» The task
Answer these questions using the passage below on Armenia's warnings about COP29.
1. Who is the spokesperson for Armenia's foreign ministry?
2. On what date was the Almaty Declaration adopted?
3. Who is the spokesperson for Azerbaijan's Foreign Ministry?

» Provided passage
Armenia’s foreign ministry continued to sound the alarm on a potential military attack by Azerbaijan, saying that Baku will use the upcoming United Nations Climate Summit (COP29) as a smokescreen to launch an attack on Armenia.
Armenia’s foreign ministry spokesperson Ani Badalyan told Armenpress that Baku has not publicly responded to her questions about whether Azerbaijan is planning to attack Armenia or whether the authorities there are attempting to torpedo the peace deal. Instead, she said, Baku is increasing its threats against Armenia.
“Official Baku’s aggressive rhetoric and refusal to sign the peace treaty that includes the agreed-upon articles have made many Armenian and international experts conclude that Azerbaijan will use COP-29 to create a smokescreen for attempting to legitimize its future escalation of the situation,” Badalyan told the Armenpress news agency.
“Many analysts believe that ruling out such a prospect requires the signing of the agreed-upon content of the peace treaty ahead of COP-29, otherwise the leaders heading to Baku can unwittingly become instigators of war. In its turn, Armenia says it is ready to sign the peace treaty ahead of COP-29,” the spokesperson added.
“I would like to underscore that the Republic of Armenia endorsed the decision to hold COP-29 in Baku as a gesture to establish trust between the two parties and peace in the region, and we would not want it to be used for the opposite purpose,” Badalyan emphasized.
She had posed the questions on Friday, while attempting to stress that Armenia had no territorial claims from Azerbaijan, as has been suggested by President Ilham Aliyev of Azerbaijan and other high-ranking officials in his government.
Instead, Azerbaijan’s Foreign Ministry spokesperson, Aykhan Hajizada, responded to Badalyan saying that the commitment expressed by Armenia to the Almaty Declaration, being used as the basis for delimiting borders between the two countries, still did not signal that Armenia did not have territorial demands from Azerbaijan. Haizada explained that the Almaty Declaration does not cover the issue about where the borders of CIS member states pass and which territories belong to which country.
Badalyan called Hajizada’s statements “inappropriate,” saying that the December 21, 1991 Almaty Declaration clearly stipulates that the parties recognize each other’s territorial integrity and the inviolability of the existing borders. “Therefore, the signatory countries of the Almaty Declaration have recognized the integrity of the de-jure territories of Soviet republics at the time of the USSR collapse and the de-jure existing inter-republican administrative borders as state borders.”

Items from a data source
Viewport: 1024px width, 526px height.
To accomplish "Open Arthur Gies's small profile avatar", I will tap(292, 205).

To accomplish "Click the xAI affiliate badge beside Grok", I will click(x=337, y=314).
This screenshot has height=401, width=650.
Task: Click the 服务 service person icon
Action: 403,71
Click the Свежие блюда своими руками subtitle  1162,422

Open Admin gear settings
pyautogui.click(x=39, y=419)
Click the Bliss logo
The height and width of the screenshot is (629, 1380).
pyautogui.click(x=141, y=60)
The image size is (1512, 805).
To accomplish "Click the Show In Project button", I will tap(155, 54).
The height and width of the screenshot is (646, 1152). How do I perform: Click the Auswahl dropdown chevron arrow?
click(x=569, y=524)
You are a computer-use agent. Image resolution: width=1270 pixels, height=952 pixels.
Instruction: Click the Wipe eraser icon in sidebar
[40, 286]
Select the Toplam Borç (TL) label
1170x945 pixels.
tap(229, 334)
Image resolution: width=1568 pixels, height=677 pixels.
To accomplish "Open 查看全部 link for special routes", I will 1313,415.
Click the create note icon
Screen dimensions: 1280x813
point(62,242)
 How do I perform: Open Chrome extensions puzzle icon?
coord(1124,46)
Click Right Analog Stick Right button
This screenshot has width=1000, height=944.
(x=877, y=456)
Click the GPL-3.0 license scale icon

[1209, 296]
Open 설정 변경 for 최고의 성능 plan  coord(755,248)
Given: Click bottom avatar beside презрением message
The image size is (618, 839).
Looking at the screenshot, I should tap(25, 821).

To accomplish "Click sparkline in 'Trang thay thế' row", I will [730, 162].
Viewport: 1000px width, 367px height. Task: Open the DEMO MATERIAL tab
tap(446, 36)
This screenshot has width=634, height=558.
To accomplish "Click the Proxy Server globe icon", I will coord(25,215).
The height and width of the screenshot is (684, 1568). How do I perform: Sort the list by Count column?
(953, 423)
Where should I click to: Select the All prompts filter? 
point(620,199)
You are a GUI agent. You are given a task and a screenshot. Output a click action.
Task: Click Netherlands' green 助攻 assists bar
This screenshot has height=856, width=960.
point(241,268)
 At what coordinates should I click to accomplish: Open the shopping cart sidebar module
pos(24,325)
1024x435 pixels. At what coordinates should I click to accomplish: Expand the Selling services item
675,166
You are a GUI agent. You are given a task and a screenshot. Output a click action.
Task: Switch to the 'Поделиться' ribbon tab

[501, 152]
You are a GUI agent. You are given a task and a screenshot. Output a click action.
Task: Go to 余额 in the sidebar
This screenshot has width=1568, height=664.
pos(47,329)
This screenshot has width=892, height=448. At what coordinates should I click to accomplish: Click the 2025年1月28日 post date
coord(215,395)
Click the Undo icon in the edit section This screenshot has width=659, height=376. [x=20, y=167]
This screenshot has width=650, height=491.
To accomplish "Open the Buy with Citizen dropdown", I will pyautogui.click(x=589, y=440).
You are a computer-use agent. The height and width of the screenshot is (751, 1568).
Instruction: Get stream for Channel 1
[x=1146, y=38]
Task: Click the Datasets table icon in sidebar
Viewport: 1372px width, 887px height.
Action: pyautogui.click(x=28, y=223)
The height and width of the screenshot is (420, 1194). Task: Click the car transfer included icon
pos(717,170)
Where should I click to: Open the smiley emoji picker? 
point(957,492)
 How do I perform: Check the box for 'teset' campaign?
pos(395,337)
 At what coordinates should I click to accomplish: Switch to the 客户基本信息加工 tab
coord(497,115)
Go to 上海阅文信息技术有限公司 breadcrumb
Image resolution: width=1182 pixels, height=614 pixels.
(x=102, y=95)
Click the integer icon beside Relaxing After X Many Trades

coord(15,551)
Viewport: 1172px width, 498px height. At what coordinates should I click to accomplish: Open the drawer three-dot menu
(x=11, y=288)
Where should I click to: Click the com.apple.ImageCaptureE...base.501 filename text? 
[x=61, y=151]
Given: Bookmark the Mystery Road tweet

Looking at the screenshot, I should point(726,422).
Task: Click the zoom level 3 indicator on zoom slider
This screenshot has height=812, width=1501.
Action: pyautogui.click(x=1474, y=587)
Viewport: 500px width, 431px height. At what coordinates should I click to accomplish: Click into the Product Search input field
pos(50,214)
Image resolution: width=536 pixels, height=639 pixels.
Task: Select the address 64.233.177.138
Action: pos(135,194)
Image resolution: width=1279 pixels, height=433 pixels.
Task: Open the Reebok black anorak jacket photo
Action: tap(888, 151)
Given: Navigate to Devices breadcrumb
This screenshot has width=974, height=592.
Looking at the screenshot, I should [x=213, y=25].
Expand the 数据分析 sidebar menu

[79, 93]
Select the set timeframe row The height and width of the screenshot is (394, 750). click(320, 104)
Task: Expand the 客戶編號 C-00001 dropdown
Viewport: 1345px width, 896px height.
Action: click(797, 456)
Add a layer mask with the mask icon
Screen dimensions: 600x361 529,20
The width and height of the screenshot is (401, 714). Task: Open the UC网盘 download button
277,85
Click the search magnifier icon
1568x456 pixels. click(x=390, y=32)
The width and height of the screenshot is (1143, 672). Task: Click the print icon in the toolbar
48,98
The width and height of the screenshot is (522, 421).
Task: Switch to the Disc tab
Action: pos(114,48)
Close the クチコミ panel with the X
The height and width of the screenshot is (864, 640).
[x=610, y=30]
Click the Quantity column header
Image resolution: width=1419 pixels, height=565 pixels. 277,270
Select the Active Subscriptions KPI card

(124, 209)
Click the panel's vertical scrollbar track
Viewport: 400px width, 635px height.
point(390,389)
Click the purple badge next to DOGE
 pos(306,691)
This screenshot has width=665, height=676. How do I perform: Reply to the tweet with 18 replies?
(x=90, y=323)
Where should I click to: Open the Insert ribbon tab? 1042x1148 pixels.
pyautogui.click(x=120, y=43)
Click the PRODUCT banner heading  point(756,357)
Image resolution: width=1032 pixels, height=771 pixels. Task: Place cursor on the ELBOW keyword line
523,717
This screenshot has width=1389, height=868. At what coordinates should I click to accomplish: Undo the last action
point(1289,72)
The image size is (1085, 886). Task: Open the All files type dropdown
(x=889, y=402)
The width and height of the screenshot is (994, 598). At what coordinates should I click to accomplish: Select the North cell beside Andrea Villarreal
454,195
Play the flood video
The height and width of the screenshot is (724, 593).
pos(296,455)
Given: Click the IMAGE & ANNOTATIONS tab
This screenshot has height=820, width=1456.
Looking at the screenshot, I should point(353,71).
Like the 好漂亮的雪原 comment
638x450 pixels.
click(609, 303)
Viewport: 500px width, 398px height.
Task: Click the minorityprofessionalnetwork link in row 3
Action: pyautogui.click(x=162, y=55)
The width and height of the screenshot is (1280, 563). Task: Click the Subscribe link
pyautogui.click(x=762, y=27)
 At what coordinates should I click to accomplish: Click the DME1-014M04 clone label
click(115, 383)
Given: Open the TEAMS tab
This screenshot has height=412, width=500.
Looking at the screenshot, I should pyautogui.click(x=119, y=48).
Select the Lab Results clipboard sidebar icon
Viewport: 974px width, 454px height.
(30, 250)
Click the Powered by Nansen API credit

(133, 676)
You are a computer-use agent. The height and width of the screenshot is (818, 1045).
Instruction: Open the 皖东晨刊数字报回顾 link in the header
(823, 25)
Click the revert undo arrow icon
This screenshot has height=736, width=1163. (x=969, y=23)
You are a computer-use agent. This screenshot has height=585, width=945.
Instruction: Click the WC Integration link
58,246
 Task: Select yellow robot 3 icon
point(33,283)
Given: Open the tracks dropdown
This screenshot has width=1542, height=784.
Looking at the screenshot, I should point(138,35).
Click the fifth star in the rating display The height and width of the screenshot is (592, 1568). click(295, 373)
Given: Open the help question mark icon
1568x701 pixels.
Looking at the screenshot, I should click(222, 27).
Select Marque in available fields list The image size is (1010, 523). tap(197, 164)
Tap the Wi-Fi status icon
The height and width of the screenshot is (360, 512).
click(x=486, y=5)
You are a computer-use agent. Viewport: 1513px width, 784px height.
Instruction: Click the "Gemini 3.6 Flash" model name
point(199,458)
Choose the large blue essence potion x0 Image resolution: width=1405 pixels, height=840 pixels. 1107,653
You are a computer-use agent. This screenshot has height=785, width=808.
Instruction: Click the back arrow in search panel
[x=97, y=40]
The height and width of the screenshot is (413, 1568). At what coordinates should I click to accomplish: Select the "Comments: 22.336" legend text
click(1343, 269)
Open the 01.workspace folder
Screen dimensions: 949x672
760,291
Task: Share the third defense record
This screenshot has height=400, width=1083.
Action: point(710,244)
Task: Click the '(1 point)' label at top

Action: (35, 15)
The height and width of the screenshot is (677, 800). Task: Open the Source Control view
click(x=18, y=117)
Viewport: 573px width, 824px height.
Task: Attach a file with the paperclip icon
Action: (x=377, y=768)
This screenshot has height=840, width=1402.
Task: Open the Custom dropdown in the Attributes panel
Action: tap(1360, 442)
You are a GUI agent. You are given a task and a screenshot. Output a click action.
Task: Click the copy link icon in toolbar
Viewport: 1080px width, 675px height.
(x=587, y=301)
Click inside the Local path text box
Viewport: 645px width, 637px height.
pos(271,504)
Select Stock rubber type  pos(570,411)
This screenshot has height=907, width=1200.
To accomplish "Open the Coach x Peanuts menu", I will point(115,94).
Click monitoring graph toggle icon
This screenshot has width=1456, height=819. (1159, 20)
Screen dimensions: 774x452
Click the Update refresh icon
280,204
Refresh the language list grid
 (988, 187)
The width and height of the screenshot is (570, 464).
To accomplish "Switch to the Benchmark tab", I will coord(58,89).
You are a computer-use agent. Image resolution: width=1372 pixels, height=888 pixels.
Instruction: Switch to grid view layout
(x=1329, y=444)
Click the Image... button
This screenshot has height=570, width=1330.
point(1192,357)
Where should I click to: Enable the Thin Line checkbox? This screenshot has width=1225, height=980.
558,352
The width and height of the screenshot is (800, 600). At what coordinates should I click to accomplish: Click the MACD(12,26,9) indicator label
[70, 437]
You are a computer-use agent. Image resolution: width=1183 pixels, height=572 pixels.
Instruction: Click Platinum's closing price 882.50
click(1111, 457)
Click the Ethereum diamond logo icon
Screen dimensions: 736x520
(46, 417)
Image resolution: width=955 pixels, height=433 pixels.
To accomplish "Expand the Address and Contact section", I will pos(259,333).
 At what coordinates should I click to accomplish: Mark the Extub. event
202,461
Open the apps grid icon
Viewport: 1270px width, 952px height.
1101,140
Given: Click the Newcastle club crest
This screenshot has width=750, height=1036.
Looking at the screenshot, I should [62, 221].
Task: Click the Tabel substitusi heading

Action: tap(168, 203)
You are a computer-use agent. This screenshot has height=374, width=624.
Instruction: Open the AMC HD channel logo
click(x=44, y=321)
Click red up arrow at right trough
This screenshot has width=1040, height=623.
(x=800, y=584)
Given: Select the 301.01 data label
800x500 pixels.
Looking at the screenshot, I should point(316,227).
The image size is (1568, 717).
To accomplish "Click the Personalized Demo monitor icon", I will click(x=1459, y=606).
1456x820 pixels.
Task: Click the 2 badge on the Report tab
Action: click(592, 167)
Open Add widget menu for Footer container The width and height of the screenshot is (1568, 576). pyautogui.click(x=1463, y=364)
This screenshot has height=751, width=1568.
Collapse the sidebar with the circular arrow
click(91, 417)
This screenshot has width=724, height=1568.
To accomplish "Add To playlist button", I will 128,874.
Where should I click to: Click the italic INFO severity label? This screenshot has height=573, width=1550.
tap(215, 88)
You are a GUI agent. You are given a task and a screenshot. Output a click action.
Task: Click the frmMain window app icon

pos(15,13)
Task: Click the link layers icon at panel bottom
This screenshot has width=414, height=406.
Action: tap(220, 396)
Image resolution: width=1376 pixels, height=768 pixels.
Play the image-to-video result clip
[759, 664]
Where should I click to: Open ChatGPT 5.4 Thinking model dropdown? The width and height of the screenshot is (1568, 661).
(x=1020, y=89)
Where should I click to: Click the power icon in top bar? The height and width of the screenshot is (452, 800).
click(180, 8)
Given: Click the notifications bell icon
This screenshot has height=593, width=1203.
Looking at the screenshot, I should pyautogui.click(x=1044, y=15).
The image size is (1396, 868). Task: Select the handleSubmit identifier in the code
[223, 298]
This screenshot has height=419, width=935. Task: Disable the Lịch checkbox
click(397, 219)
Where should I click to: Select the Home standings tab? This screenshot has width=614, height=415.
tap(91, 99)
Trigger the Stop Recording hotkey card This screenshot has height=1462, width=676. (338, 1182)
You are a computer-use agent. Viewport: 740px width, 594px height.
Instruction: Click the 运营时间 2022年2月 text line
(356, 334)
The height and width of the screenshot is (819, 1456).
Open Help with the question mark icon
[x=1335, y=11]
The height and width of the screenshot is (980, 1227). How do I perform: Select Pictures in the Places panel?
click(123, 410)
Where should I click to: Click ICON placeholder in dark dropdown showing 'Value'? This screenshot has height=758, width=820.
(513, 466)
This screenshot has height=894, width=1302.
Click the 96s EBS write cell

» Correct output
1. Ani Badalyan
2. December 21, 1991
3. Aykhan Hajizada